The girl will not be born during the same phase -- those girls are already probably resilient and confident, being born in the same manic phase you were. Looking back on the late 2000s, I think it was mainly the late '80s-born girls (the sad girls) who were drawn to me as an MPDG, whereas the early '90s-born girls were the wild-child type and just felt like me being older than them added transgressive value to the random hot guy value.
So in the current restless warm-up phase, that means the girls most in need of an MPDG will be born during the first half of the 2000s, a vulnerable phase that created the generation of sad girls looking for an encouraging daddy figure on TikTok. Those born in the second half of the 2000s are going to be another wild-child cohort, who would be interested in you more for taboo-pressing value.
While the early 2020s could feature the occasional older-people version like me and Aimee, the scenario will most likely be a guy born from '95-'99 and a girl born from '00-'04, and only during this '20-'24 window (a restless phase of the cycle, when people come out of their vulnerable-phase refractory states, but some are more wary of doing so and need coaxing).
Also like the female MPDGs, I think you need the typical shape of your gender -- hourglass waist-hip ratio for females, but inverted triangle torso for males. And attractive to seriously hot. But part of the MPDG quirk is being atypical of their gender in just a few ways, with the female ones having a bit of a tomboy streak, and therefore the male ones being more empathetic than the average guy. I think both male and female MPDGs are corporeal rather than cerebral, and therefore butt people rather than boob people. You're an *earthly* guardian angel.
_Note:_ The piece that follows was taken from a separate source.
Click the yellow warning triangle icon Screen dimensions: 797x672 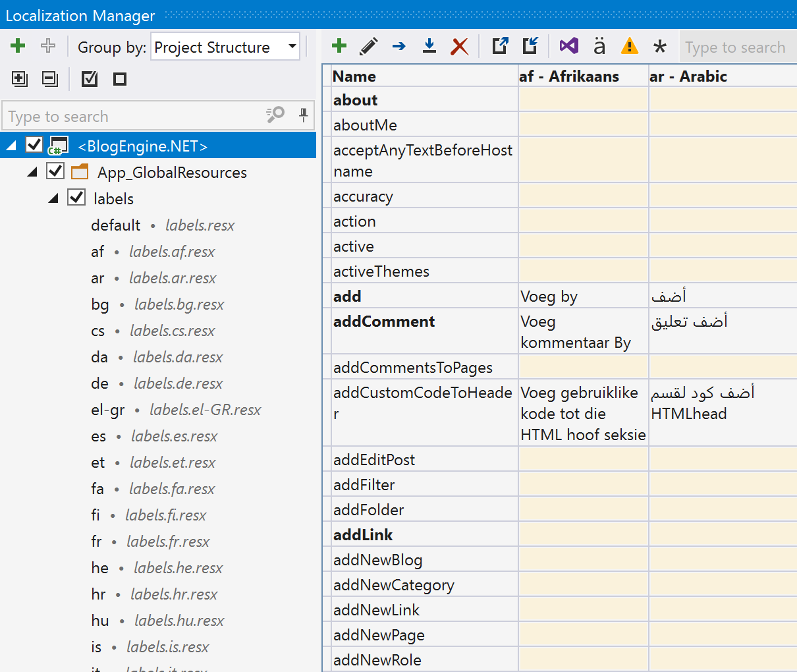click(x=630, y=46)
The degree of physical intimacy is not set in stone, it could involve only flirtatious touchy-feely behavior, or go all the way. You're not a purely Platonic friend looking to boost their self-esteem, and you really will be infatuated with them. But just know that it's not meant to last, and it will be more of an intense unique adventure, not a stable and thankfully-boring marriage.
This isn't because it's a fling or summer romance, but because you're partly a father-figure or coach to them, and that restoring or building their confidence is a temporary role. Once they've found it, they've found it. There's not a whole lot more for you to do in that role. They're capable of flying on their own now, thanks in part to you, and they're meant to find someone else, somewhere else, for the long-term.
You won't feel so much "single" (angry, depressed, etc.), as much as an empty-nester (bittersweet).
Still, just as the bittersweet feeling of being an empty-nesting parent should not prevent you from getting married and raising children in the first place, neither should it keep you from playing an MPDG role for a sad girl who catches your attention, who's full of potential, lovable, and deserving, but needs to be won over and convinced of it.